◆ Work required ◆
Range to repeat from the listing below: the line containing "Task: Tap the Build-Nummer entry" down to the line containing "You are a computer-use agent.", both included. Copy it exactly, pictures excluded, and add nothing else.

◆ Material shown ◆

= Beginning of Section =

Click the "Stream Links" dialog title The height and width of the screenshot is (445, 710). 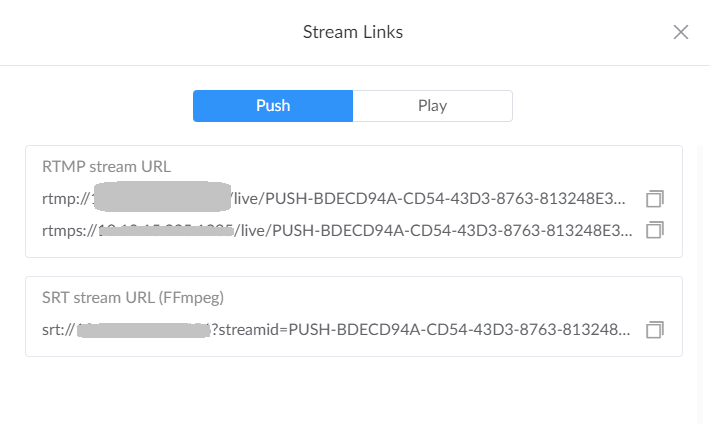tap(353, 32)
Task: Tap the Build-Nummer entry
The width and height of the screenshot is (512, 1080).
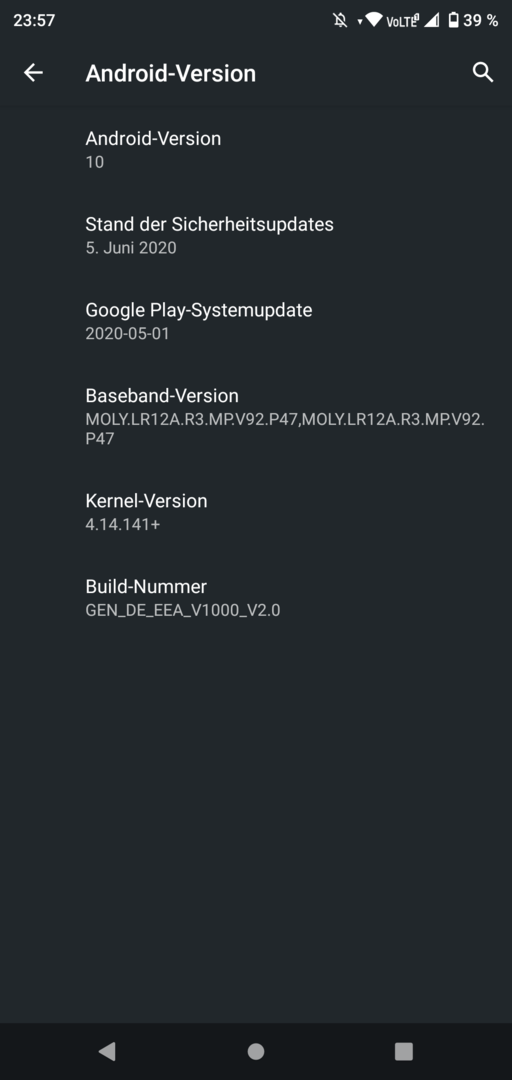Action: pyautogui.click(x=256, y=597)
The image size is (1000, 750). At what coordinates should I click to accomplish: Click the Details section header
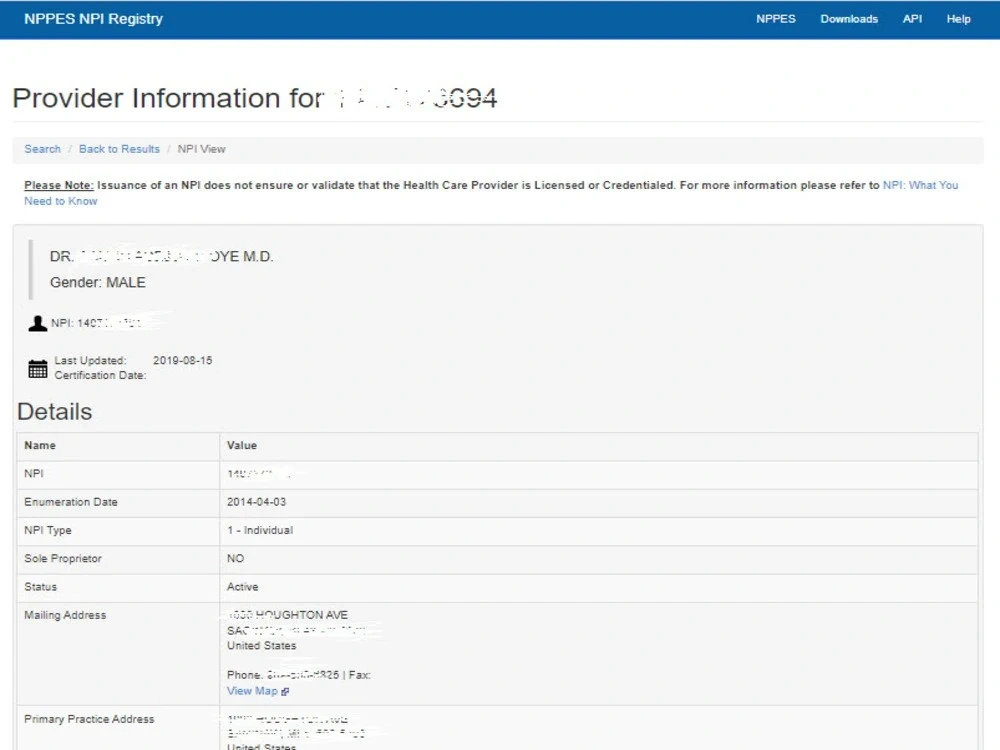click(54, 411)
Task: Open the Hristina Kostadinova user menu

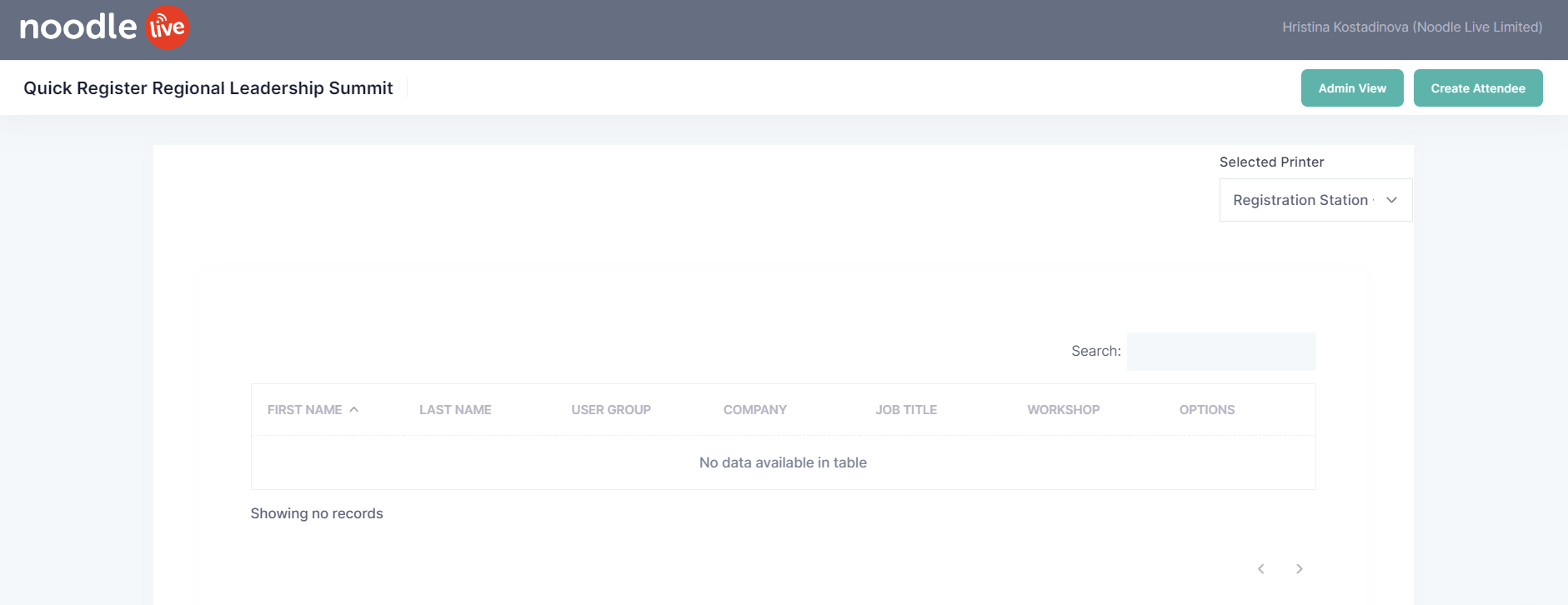Action: (x=1411, y=28)
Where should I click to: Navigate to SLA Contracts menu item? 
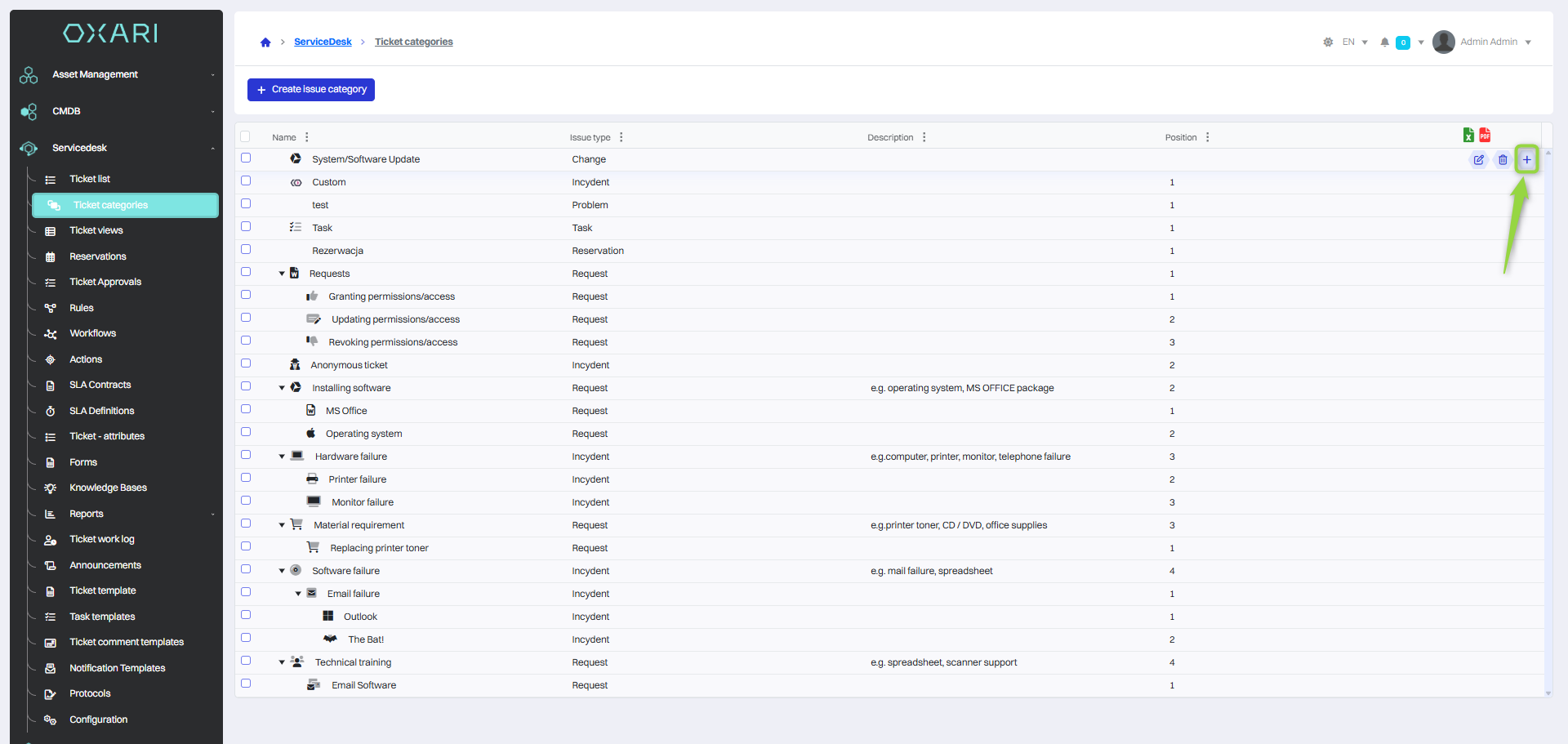tap(100, 385)
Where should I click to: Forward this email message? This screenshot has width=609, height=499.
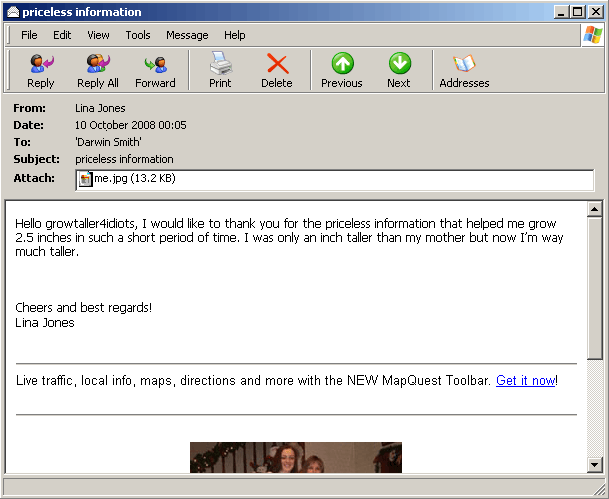coord(155,70)
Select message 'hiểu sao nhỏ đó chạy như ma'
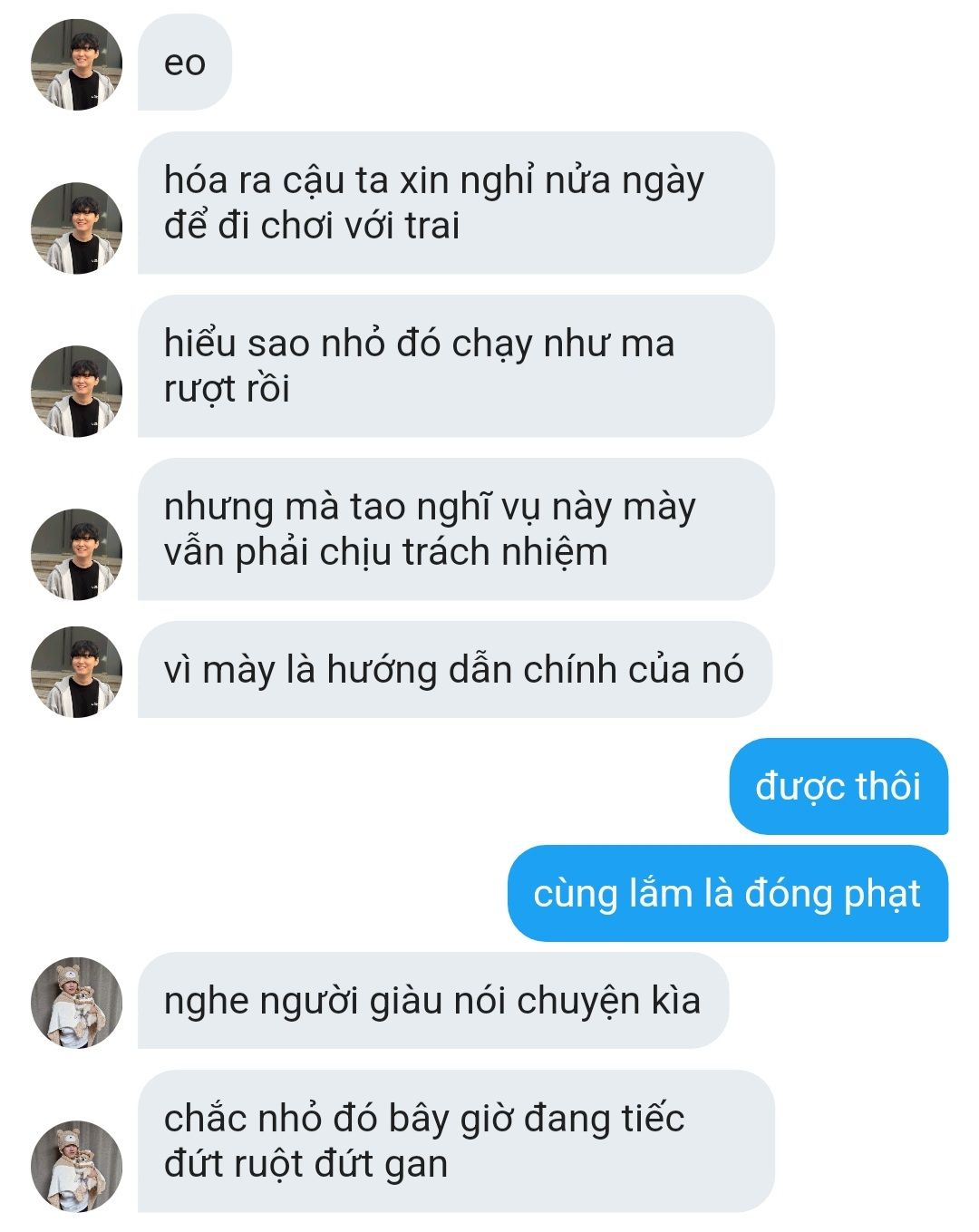979x1232 pixels. [x=456, y=366]
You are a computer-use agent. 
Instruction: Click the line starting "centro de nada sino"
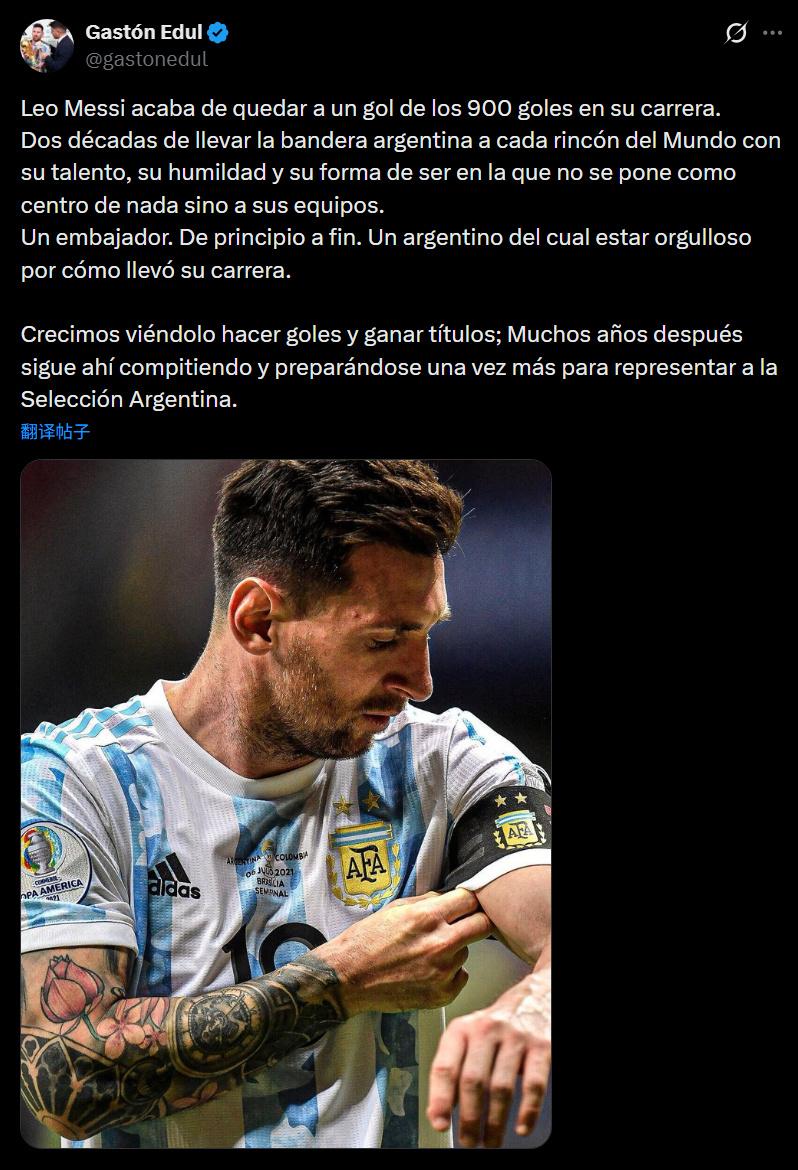tap(202, 204)
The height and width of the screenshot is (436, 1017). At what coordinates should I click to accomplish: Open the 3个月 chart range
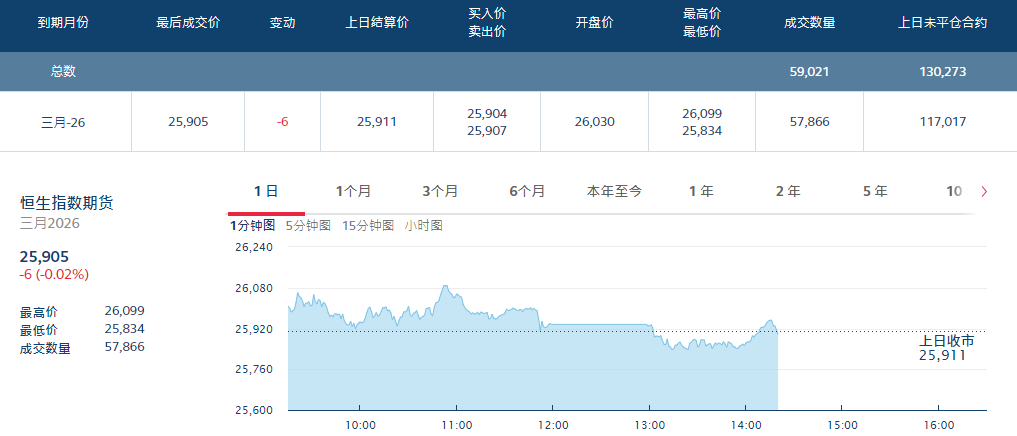click(x=440, y=191)
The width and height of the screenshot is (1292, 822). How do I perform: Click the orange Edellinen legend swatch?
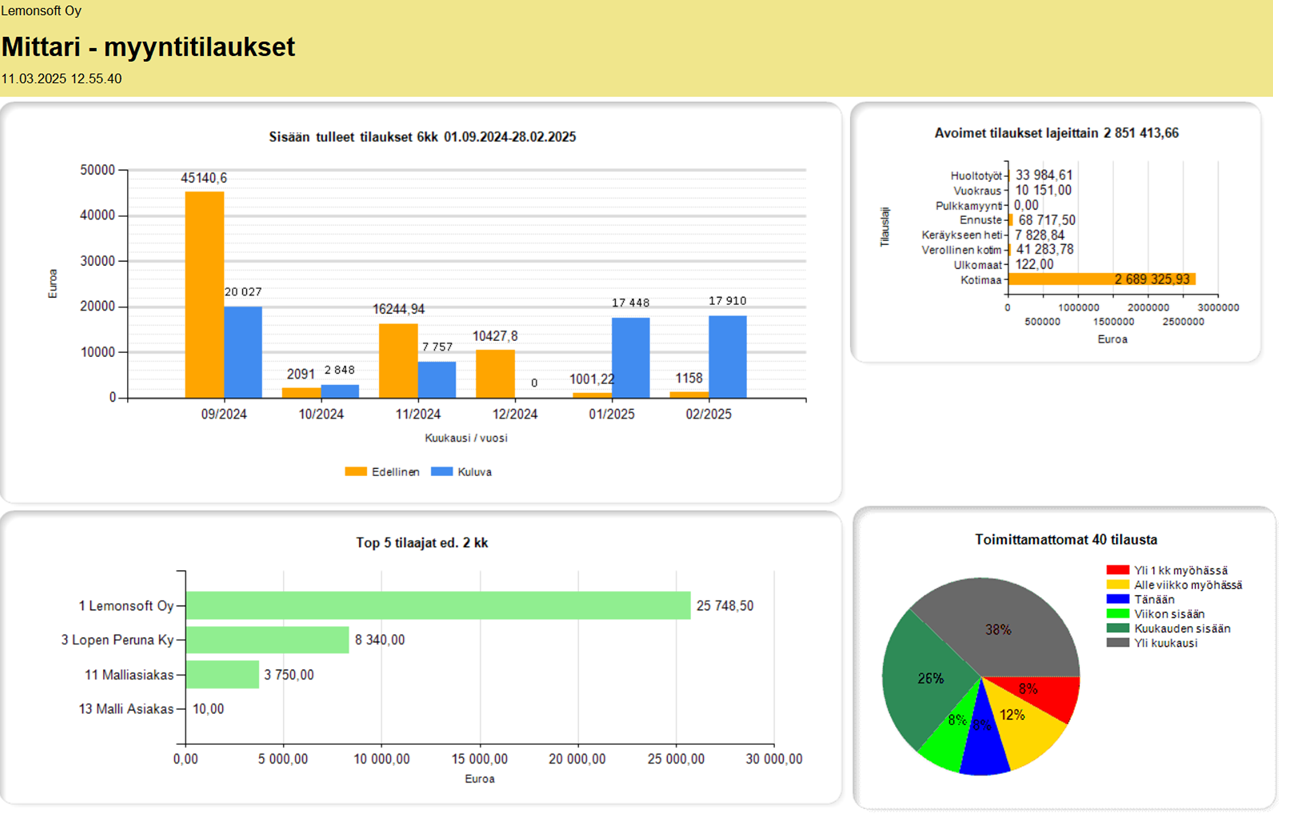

= End of Section =

◆ Solved exercise ◆
Task: Tap the Build-Nummer entry
The width and height of the screenshot is (512, 1080).
Action: pyautogui.click(x=256, y=597)
The image size is (1000, 750). At what coordinates should I click to accomplish: Click the Details section header
click(54, 411)
Task: Open the Hristina Kostadinova user menu

Action: (x=1411, y=28)
Where should I click to: Navigate to SLA Contracts menu item? 
tap(100, 385)
Where should I click to: Forward this email message? This screenshot has width=609, height=499.
coord(155,70)
Select message 'hiểu sao nhỏ đó chạy như ma'
979x1232 pixels. [x=456, y=366]
You are a computer-use agent. 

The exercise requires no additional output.